-------- Given data
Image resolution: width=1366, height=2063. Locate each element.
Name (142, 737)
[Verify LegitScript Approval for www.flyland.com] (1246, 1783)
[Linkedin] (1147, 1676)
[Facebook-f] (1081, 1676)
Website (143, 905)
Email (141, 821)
----------------
_Instructions for the task_: Exactly as they stand above, repeat all the records.

_Output_:
Image resolution: width=1366, height=2063. Locate each element.
Name (142, 737)
[Verify LegitScript Approval for www.flyland.com] (1246, 1783)
[Linkedin] (1147, 1676)
[Facebook-f] (1081, 1676)
Website (143, 905)
Email (141, 821)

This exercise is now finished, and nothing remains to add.